SET OF TASKS:
[a] Translate this sentence from the article on AI coding agents and cloud providers below into Spanish: "When two systems speak different protocols, you put a translator in the middle."
[b] Transcribe the article on AI coding agents and cloud providers below from "Assah Bismark" to "providers speak another.".

EXTRACT PROVIDED:
####################

Assah Bismark

AI coding agents and the cloud provider gap

Desktop AI coding agents don't work with cloud provider auth. A local proxy fixes all of them at once.

The current generation of AI coding agents ships with a shared assumption: you have an API key from a model provider, and you paste it into a settings field. That works if you pay for a direct subscription. It does not work if you access models through a cloud provider like AWS Bedrock, Google Vertex AI, or Azure OpenAI.

I spent a day installing and configuring every major desktop coding agent, trying to connect them to models through a cloud provider. None of them worked. The failures were different in each tool but the root cause was the same: desktop apps speak one protocol, and cloud providers speak another.

the protocol mismatch

Cloud providers do not use API keys the way desktop apps expect. They authenticate with request signing, service account tokens, or AD bearer tokens. These are enterprise auth mechanisms designed for SDK access, not for Electron apps with a text field.

Desktop coding agents implement one auth flow: API key + base URL. You paste a key, set an endpoint, and the app sends requests in OpenAI or Anthropic message format.

But the gap goes beyond authentication. Cloud providers often use their own request format. So even if you solve auth, the request body is wrong. The endpoint receives something it does not understand and fails silently.

Two layers of incompatibility. The auth mechanism is wrong, and the wire format is wrong. Both need to be solved at the same time.

how desktop agents fail

The failures fall into two patterns.

The first is auth blocking. Apps strip cloud provider environment variables before they reach the underlying SDK, or lock the desktop version to a single auth flow while the CLI supports custom providers. On macOS, GUI apps cannot see environment variables from your shell profile at all. Electron and Tauri apps ignore .zshrc exports, and launchctl setenv is unreliable on newer macOS versions. Even if the SDK supports cloud auth, the desktop shell blocks it.

The second is format mismatch. Some apps have custom endpoint fields where you can paste a cloud provider URL and key. But they send requests in a format the cloud endpoint does not understand. The request goes out, the provider cannot parse it, nothing comes back.

The only tools that work natively are CLI tools that bundle the cloud SDK and desktop apps that read credentials from config files. Both require the vendor to implement cloud provider support explicitly. Everything else is stuck.

a local translation layer

Waiting for every tool to add native support for every cloud provider is not a strategy. The alternative is a translation layer, a local proxy that accepts requests in the format the app speaks and forwards them in the format the provider expects.

This is an old pattern. Nginx translates between HTTP and upstream protocols. API gateways translate between public and internal service formats. When two systems speak different protocols, you put a translator in the middle.

LiteLLM does this for LLM APIs. It accepts OpenAI-compatible requests on a local port and forwards them to over 100 provider backends, handling auth, format conversion, and response normalization. Open source, zero cost beyond the provider’s token pricing.

setting it up

LiteLLM runs as a persistent local proxy:

Desktop App  -->  LiteLLM (localhost:4000)  -->  Cloud Provider  -->  Model
              OpenAI format / API key        Provider-native auth

Install in an isolated virtual environment:

python3.12 -m venv ~/.config/litellm/venv
~/.config/litellm/venv/bin/pip install 'litellm[proxy]'

The config maps friendly model names to provider-specific identifiers:

model_list:
  - model_name: my-model
    litellm_params:
      model: <provider>/<model-id>
      # provider-specific settings (region, project, etc.)

####################

SUPPLIED MATERIAL:
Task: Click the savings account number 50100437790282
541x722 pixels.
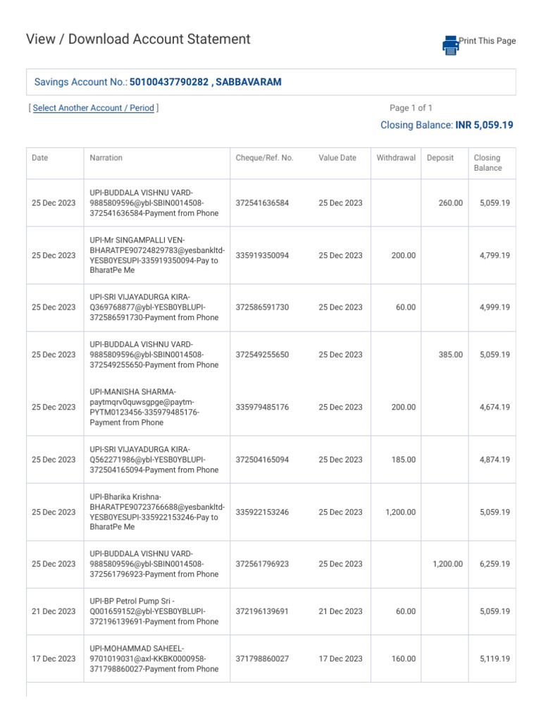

####################

ANSWERS PROVIDED:
[a] Cuando dos sistemas hablan protocolos diferentes, se coloca un traductor en medio.

[b]
Assah Bismark

AI coding agents and the cloud provider gap

Desktop AI coding agents don't work with cloud provider auth. A local proxy fixes all of them at once.

The current generation of AI coding agents ships with a shared assumption: you have an API key from a model provider, and you paste it into a settings field. That works if you pay for a direct subscription. It does not work if you access models through a cloud provider like AWS Bedrock, Google Vertex AI, or Azure OpenAI.

I spent a day installing and configuring every major desktop coding agent, trying to connect them to models through a cloud provider. None of them worked. The failures were different in each tool but the root cause was the same: desktop apps speak one protocol, and cloud providers speak another.